François Brunet nous a quittés le matin de Noël 2018, dans sa cinquante-neuvième année. Rien ne laissait présager ce départ et rien ne peut en atténuer le choc pour ses proches, ses amis, ses étudiants et ses collègues, ceux de l’UFR d’Etudes Anglophones, du LARCA et de l’université Paris Diderot mais plus largement pour tous ceux avec qui, en France et à l’étranger, il avait tissé des relations de travail, de recherche et d’amitié.
Il est difficile de mettre des mots sur une disparition aussi brutale et d’ailleurs l’unanimité et l’intensité rares et souvent silencieuses de l’émotion suscitée pourraient suffire à elles seules à décrire le sourire, l’intensité, le rayonnement de François et les multiples liens qu’il avait tissés comme à témoigner de l’estime et de l’affection que tous éprouvaient pour celui qui avait le don rare de savoir faire à peu près tout pour tout le monde.
Ce qui définissait le mieux François était peut-être d’abord l’extraordinaire capacité qu’il avait de se tourner sans réserve vers quiconque venait lui parler, de s’effacer pour mieux écouter ce que l’on avait à lui dire, ce que l’on avait parfois simplement à dire.
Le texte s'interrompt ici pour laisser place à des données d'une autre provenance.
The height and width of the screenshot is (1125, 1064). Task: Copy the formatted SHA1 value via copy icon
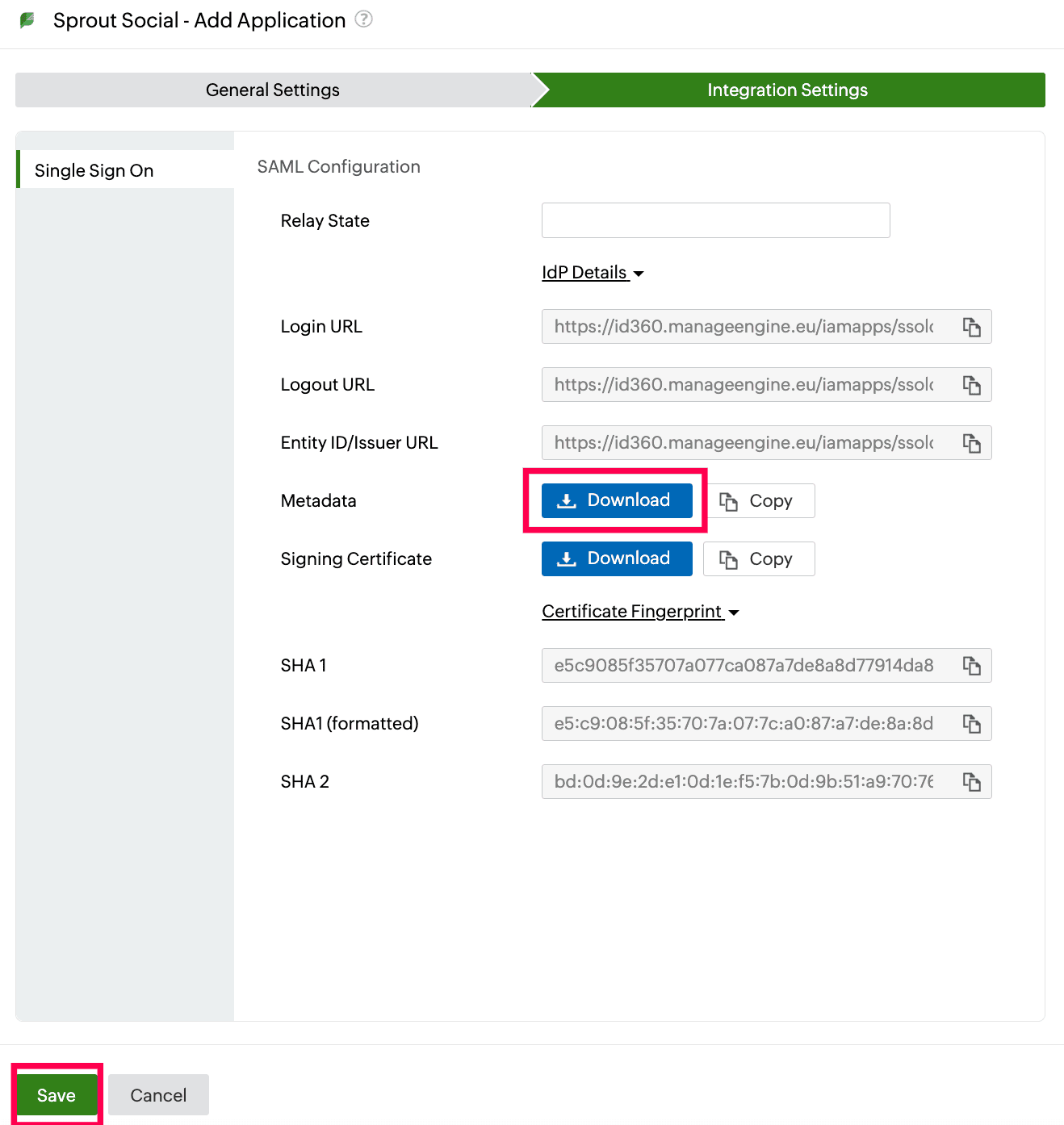(x=972, y=723)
Cette pleine disponibilité à autrui le rendait d’une certaine façon insaisissable, non par plaisir ni par jeu mais par modestie et indifférence à soi-même et parce qu’il estimait devoir se taire pour laisser plus de place à l’autre qui se tenait devant lui : dès lors, au moment de dessiner son caractère, l’on s’aperçoit que l’on sait peu de choses sur lui que l’on croyait pourtant bien connaître. Quoi qu’il en soit, c’est cette magnifique capacité à se tourner vers, à s’ouvrir à ce qui lui était proposé, à discerner le meilleur par-delà les broutilles et les défauts, que louent d’abord ceux qui ont croisé sa route. François présentait ainsi les dehors d’un mystère, ce qui peut-être ne déplaisait pas à son côté taquin, d’un mystère proche, souriant et bougon, accessible, aimé et respecté, si présent et si pudique, qui vous scrutait jusqu’au fond des yeux avec bonhomie.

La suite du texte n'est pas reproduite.